■ TASK OBJECTIVE
Gather each line containing the string "will" from these entries.

*** SUPPLIED INFORMATION ***

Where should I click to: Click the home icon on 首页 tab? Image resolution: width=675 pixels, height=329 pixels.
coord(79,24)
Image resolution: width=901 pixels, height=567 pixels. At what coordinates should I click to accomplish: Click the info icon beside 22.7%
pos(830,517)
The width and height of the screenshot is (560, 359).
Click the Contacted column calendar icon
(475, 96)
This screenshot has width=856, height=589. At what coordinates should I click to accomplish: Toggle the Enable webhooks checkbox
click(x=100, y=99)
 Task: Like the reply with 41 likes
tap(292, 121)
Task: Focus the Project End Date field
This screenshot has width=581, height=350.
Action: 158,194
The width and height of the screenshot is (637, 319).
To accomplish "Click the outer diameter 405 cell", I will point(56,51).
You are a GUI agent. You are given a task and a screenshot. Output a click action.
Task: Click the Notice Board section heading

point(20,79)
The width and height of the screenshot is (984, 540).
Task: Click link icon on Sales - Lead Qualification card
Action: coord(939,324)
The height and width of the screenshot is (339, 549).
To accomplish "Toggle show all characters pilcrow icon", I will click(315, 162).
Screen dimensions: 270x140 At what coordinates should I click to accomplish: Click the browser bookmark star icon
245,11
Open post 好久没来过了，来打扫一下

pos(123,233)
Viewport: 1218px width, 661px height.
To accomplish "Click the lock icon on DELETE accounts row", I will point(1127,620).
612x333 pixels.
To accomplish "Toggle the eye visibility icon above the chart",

*** End of SUPPLIED INFORMATION ***

■ ANSWER FOR THE TASK
To accomplish "Click the outer diameter 405 cell", I will point(56,51).
To accomplish "Toggle show all characters pilcrow icon", I will click(315, 162).
To accomplish "Click the lock icon on DELETE accounts row", I will point(1127,620).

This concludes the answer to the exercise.